水魔法をまっすぐにしか飛ばせない落ちこぼれ令嬢ですが、意外とお役に立てそうです
 クロノヴィエ侯爵は早口でそう言うと、すぐに背を向けて部屋を出ていった。
 続けて執事が頭を下げ、扉の向こうに消えていく。

 あっという間の出来事に、ナディナはぽかんとしながらぽつりと呟いた。

「休めと言われても……休む理由がないというか……」

 今さら気付いたけど、どこも痛くない。
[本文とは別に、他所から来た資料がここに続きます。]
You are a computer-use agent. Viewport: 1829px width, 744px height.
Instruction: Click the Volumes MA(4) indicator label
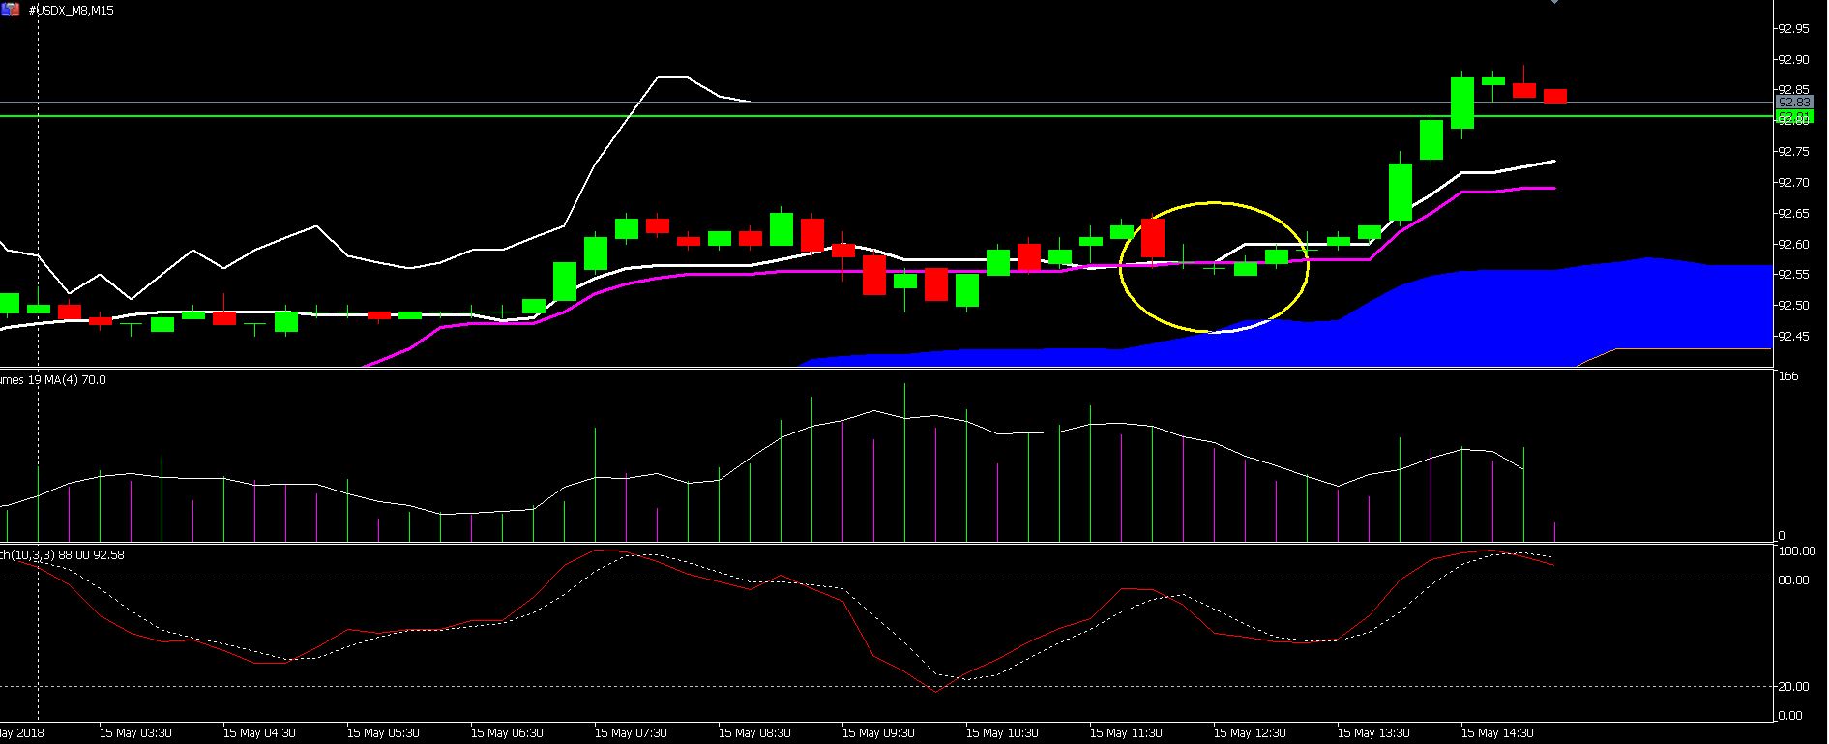[53, 380]
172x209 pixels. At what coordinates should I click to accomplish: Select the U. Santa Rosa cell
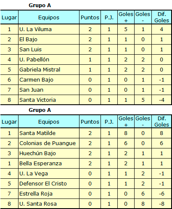pos(49,204)
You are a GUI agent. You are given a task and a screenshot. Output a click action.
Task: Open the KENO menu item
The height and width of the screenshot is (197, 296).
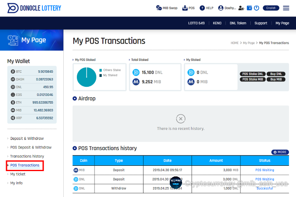pos(217,23)
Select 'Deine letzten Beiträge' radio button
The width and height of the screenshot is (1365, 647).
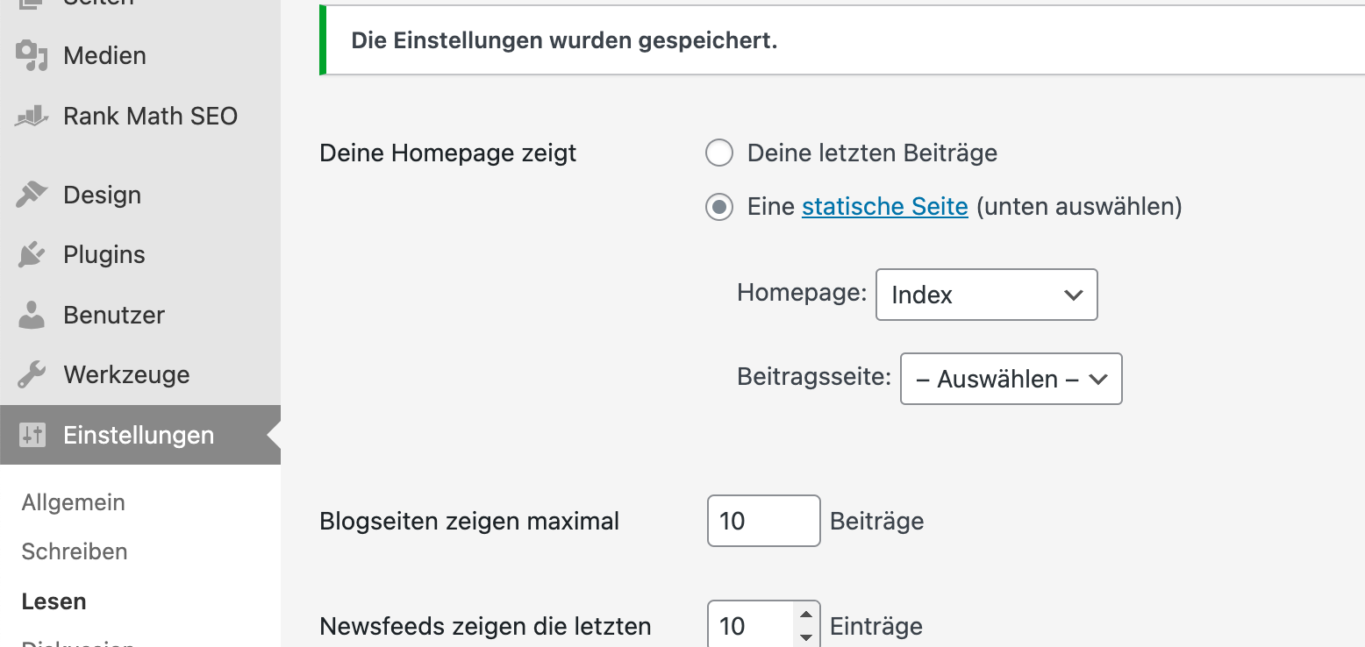click(x=719, y=153)
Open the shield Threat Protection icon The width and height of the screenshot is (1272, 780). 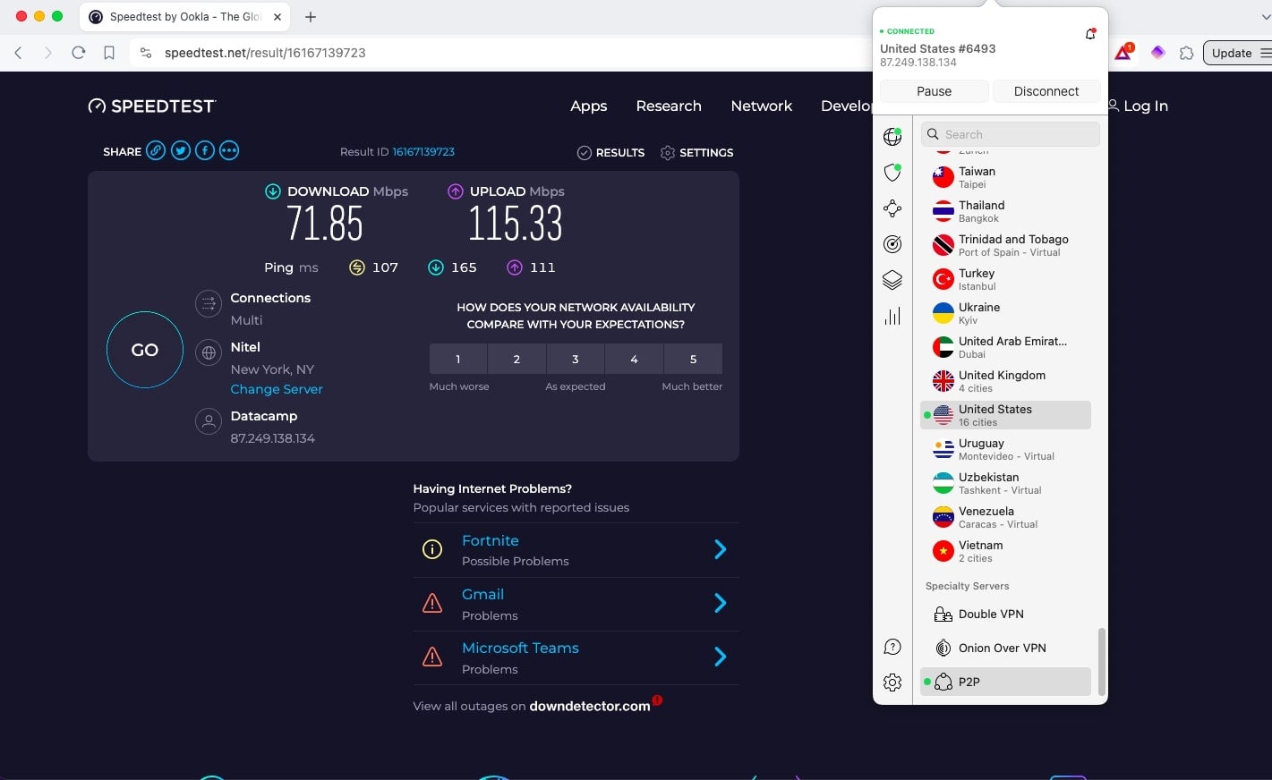pyautogui.click(x=892, y=172)
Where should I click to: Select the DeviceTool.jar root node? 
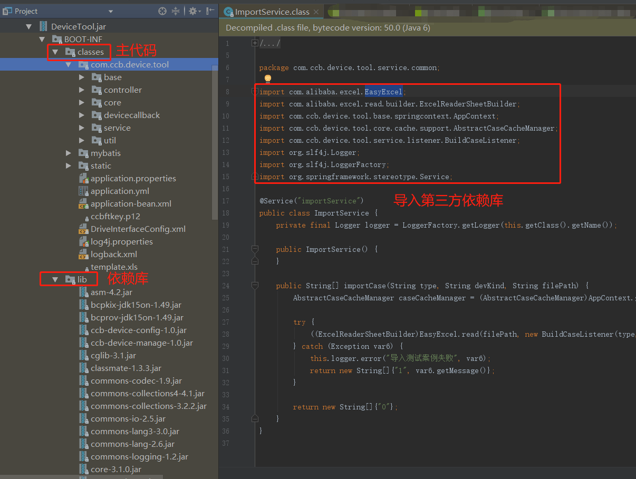78,26
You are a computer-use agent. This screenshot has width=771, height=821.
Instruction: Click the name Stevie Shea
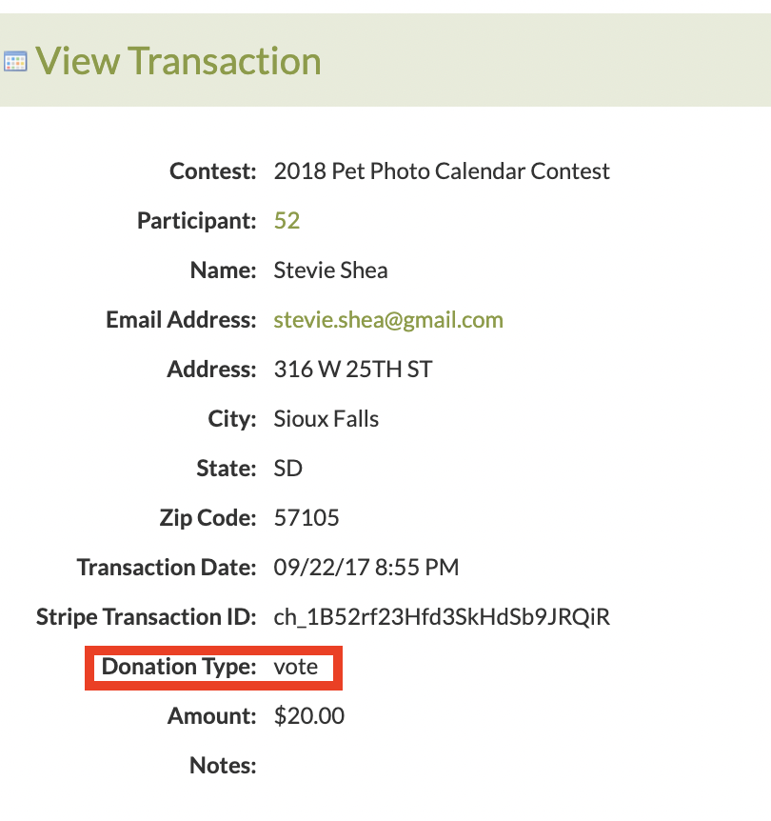331,270
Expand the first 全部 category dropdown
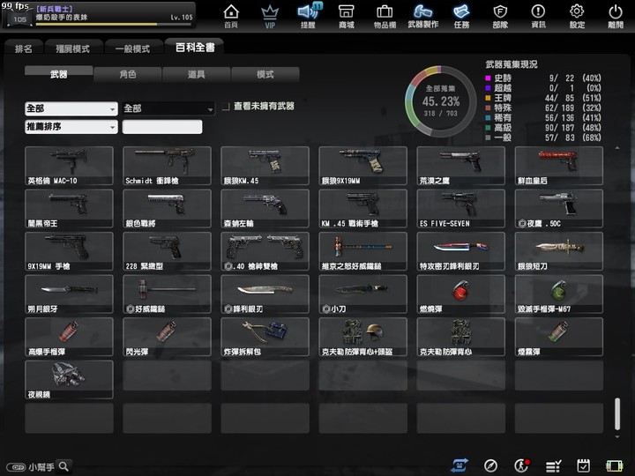The width and height of the screenshot is (635, 476). (71, 109)
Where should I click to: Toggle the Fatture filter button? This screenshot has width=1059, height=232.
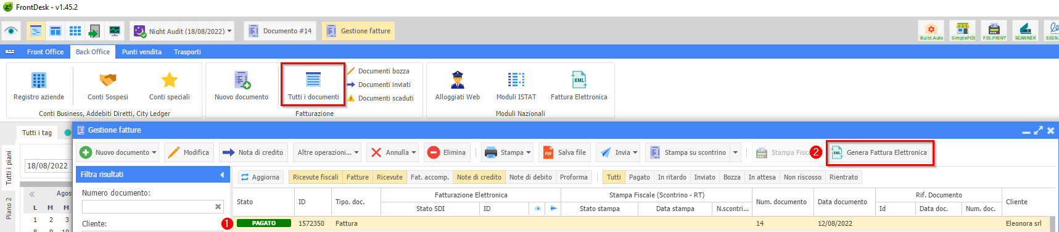(358, 177)
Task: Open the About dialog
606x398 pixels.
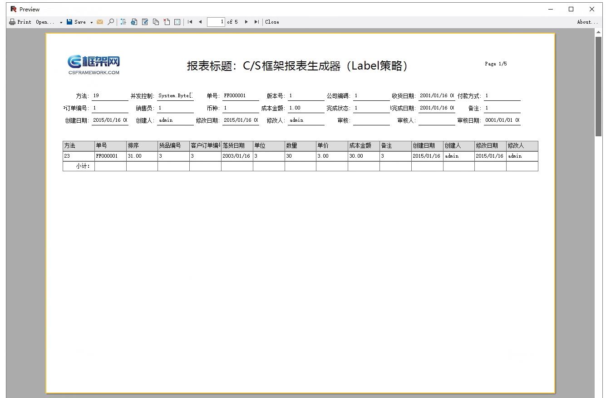Action: point(587,22)
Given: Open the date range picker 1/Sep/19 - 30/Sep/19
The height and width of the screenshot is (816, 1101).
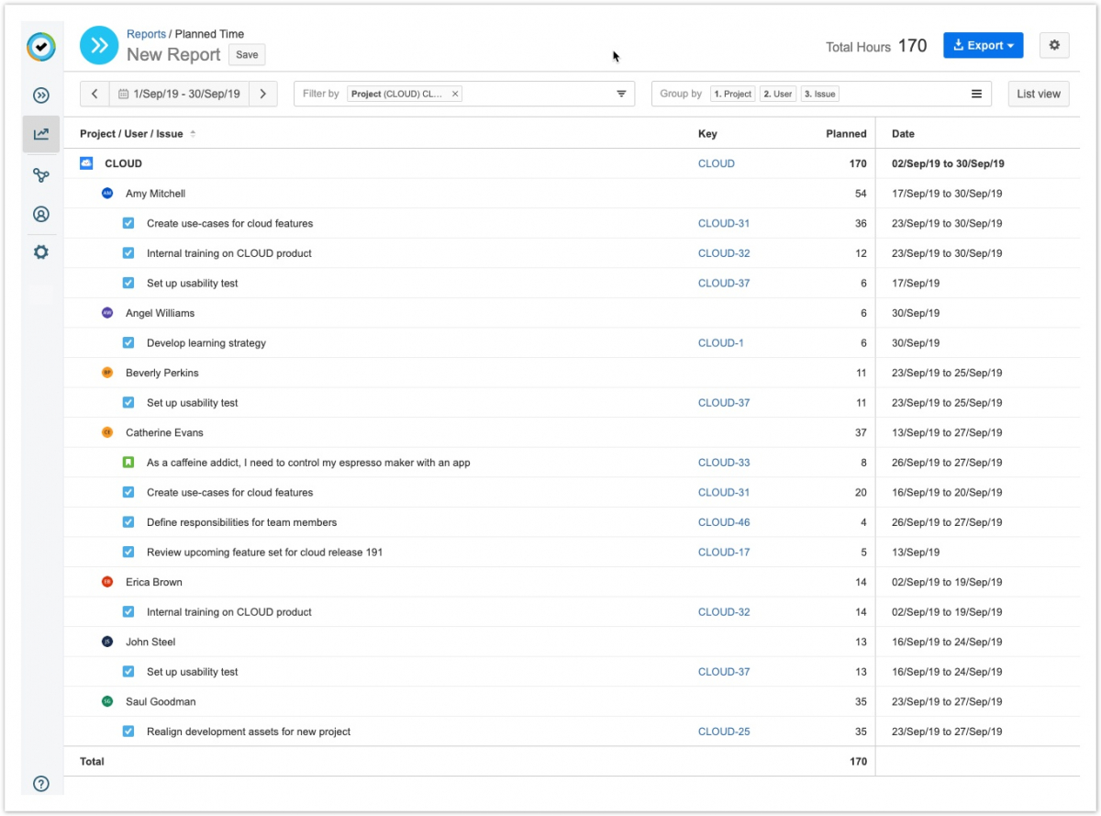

絶対大怪我をしたはずなのに。
 どうしてかしらと首を傾げていると、メイドが説明してくれた。

「治癒魔導師の方をお招きし、外傷はすべて治癒済みです」
「えっ! 治癒魔導師!?」

 ほとんどの怪我を魔法で治してくれる上位魔導師。
 人数が少ないから簡単に呼べるものでもない上に、一回呼ぶのに最高級ドレス十着分以上の金額が掛かるって言われてるのに!

「見ず知らずの私が、こんなに良くしていただいちゃっていいんでしょうか……」
「ご安心ください。旦那様はとてもお優しい方ですので」
「優しい?」
「はい。貴女様と一緒にいた御者も馬もお助けして、既に貴女様の御実家にお帰りいただいております」
「あ、そうなんですね……」

 私だけじゃなくて御者の方も馬も助けてくださったなんて。
 でもさっきは冷たい態度だったような――。
 とナディナが思っていると、メイドがくすくすと笑い出した。